Mutlu olunca farkettim. Zırvalar yarıya düşüyor. Neden mutluyum diye sormuyorum kendime, sormamalı da! Onu ararken sevimsiz şeyler bulabiliyorum, keyfim kaçıyor. Gereksiz her şeyi kendimle beraber eski yaşımda bıraktım. Açılmayan bir adet şaka paketini hayatı tersten yaşayan bir balığın eline verirseniz konfetileri elleriyle havaya atmak zorunda kalır. Çünkü sabırsızdır. Patlamasına izin vermez, herhangi bir kesici delici aletle oracıkta işini bitirir. Doğru yerden açılmayan paketler, anlık değişimler, kahkahalarla kesilen hapşırıklar, baskılı t-shirtler, totalde hiç büyüyememek...Diğerleri gibi olamamak şudur; sürprizi olamayan bir hayat. Peki!

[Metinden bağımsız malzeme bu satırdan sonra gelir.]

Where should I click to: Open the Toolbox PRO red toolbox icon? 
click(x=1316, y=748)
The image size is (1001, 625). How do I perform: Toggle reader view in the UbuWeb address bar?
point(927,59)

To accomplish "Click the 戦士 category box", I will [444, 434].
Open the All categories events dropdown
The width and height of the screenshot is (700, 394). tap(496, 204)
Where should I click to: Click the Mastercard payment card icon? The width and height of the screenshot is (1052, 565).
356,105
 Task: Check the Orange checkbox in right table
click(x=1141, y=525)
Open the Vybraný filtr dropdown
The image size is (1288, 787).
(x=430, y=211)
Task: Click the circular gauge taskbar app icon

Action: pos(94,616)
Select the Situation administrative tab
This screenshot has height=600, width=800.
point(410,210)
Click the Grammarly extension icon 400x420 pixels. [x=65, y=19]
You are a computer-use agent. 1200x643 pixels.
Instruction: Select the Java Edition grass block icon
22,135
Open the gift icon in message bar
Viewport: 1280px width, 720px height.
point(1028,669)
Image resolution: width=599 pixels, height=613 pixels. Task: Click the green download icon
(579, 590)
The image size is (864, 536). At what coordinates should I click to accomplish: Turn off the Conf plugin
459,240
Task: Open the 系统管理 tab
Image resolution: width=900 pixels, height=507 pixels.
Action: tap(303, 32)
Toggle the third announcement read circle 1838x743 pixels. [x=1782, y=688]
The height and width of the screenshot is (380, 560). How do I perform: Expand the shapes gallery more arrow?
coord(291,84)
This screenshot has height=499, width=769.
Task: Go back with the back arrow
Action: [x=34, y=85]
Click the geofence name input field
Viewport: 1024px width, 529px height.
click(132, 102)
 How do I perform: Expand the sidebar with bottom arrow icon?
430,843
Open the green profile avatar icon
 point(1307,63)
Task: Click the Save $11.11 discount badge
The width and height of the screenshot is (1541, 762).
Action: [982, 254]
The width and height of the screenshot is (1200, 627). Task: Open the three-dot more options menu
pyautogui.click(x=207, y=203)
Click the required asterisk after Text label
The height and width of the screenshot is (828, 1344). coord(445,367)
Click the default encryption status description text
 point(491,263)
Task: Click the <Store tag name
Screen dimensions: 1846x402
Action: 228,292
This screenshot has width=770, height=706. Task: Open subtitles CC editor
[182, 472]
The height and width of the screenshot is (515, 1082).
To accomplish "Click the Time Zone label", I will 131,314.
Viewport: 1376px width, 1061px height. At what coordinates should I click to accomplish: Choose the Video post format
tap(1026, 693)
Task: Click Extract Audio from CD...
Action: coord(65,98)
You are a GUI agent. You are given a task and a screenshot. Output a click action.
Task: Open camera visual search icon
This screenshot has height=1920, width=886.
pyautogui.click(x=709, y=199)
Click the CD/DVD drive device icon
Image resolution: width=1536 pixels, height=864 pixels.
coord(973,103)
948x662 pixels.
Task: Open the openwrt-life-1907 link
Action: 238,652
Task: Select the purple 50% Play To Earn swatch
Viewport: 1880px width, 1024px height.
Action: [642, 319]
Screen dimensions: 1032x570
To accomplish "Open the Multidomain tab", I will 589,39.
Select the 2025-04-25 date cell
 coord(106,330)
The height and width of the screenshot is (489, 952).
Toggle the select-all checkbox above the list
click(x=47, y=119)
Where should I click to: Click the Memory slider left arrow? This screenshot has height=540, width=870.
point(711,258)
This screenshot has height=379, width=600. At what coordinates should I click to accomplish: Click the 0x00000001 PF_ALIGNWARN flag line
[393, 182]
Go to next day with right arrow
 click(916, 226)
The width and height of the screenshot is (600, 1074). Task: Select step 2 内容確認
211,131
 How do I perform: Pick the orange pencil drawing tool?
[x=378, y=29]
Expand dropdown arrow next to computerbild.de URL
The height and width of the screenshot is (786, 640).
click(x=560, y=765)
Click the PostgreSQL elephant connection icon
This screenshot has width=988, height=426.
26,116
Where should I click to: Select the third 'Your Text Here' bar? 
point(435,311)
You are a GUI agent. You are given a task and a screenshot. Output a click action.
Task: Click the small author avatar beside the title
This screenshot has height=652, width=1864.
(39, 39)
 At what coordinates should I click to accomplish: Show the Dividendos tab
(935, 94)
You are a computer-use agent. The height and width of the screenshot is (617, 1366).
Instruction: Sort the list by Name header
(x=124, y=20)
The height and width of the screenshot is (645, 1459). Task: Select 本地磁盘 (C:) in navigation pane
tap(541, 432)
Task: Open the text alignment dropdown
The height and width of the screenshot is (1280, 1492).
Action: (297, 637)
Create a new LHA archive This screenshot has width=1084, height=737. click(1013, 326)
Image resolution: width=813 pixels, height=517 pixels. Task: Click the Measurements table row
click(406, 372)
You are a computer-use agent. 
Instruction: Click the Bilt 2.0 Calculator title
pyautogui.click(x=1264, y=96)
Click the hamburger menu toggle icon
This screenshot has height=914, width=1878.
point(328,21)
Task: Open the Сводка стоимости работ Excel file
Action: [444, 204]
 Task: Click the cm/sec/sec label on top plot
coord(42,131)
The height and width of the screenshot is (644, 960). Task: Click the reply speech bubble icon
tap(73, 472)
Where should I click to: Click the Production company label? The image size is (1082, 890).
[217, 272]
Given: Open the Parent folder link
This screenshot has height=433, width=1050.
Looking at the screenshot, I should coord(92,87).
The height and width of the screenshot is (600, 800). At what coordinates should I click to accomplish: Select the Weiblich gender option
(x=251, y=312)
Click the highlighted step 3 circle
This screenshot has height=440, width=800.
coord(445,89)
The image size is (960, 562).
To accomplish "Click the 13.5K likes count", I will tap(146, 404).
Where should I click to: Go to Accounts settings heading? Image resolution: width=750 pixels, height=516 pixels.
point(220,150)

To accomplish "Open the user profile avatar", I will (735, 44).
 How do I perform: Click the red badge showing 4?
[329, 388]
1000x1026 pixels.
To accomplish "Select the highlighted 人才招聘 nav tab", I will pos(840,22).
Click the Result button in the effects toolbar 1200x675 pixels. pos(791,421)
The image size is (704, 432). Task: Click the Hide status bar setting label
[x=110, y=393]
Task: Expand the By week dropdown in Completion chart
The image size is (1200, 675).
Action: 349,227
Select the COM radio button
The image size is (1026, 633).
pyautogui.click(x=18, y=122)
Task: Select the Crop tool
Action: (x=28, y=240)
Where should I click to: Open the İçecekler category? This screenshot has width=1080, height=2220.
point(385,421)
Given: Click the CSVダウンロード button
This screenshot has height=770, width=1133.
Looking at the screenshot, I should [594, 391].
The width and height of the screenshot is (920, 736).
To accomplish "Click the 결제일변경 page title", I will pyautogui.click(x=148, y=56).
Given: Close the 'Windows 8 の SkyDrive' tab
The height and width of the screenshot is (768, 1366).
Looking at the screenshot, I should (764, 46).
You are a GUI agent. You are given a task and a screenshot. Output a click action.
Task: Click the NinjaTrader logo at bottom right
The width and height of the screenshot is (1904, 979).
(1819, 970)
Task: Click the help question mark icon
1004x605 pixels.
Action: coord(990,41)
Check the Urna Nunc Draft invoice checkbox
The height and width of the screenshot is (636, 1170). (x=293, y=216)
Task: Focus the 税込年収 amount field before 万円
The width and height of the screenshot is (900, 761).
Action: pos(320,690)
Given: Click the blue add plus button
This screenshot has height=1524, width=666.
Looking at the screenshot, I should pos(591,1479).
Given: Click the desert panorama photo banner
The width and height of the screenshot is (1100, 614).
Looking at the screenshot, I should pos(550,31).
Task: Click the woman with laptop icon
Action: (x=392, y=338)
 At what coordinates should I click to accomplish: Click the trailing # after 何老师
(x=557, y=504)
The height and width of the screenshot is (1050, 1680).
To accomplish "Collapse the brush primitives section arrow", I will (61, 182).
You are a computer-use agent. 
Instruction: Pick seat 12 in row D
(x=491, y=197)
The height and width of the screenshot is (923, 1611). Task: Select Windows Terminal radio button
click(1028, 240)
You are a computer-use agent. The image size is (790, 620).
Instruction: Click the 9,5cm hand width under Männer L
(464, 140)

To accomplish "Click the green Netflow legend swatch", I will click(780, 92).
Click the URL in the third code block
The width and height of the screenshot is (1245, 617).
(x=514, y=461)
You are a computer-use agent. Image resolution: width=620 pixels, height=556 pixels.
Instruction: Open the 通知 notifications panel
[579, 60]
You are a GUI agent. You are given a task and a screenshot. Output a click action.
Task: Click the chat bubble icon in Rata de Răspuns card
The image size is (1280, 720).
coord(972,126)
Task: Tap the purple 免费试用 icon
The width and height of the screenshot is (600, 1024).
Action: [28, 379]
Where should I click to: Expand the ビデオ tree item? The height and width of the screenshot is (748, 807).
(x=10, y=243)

Karşı taraf için sürpriz ya da şaka paketi olmayı ben seçmedim. Yaradılış gereği...Birileri nereden açıldığımı beni sıkarak, kurcalayarak, uğraşarak bulmak zorunda. Eğer sıkılırsanız arkanızdan üzülmez. Umursamaz...Kayıtsızlık kanıksanmıştır. Sabırsız davranıp keserseniz incinmez. Siz sevimsiz sürprizsiz donuk bir nesneden başka bir şey görmezsiniz. Oyunu kuralına göre oynarsanız... İşte o zaman konfetiler ve renkler hepimizin!

13 Mart 2010 Cumartesi

Big Fish




Panta Rhei!
Evet, biri yüzgeçlerimi arkadan fiyonk yaptı. Çaresizliğin resmi şeker paketi gibi görünmek. Kendimi acınası duruma sokarak acılarımın üstünden atlayabilirim belki. Her şey akadursun ben ihanetleri ve midemi kaldıran her şeyi unutmak için "lethe"ye sığınayım. Ziyan ettiğim damlaları sineye çekip insafa gelirse iki yudumda dünyanın canına okurum, söz veriyorum.
Toparlanır gibi oluyorum ara ara. Hatta zaman zaman kaptırıyorum kendimi, farkında değilim esasen. Otomatik bir algıyla, belki de zamanla sidik yarıştırma telaşıyla ortaya çıkan bir durum. Toparlanan bir şey yok evet, toplanan şeyler düğüme dönüşenlerse o mevzu zaten yeterince can sıkıcı. Her yutkunmada yukarı çıkanlar hayatta neyin tor top olduğunu anımsatıyor. Toparlanmak? Zamanın tepemdeki ezici üstünlüğüyle yaşamak nefreti beraberinde getirdi. Aslında gayet de sevimli görünüyorum, düğümlenmiş bir çift yüzgeç. Çaresizlik.
Pazarları acı gülümsemelere boğan şarkılar(ı) yasaklanmalı. Akan, tutulamayan her şey için de lethe bir şeyler yapmalı artık, yeni düzenlemeler falan. Dinlerken yutkunmak istediğim şarkılar var. Göğsümdeki baskıyla yukarı çıkan tükürük istemiyorum. Artık geçsin istediğim çok şey var! Panta rhei her yerde işlemiyor, biri bunu Herakleitos'a söylesin artık. Birileri oyunun dışında kalıyor. Büyük balıklara büyük kuramlar işlemiyor.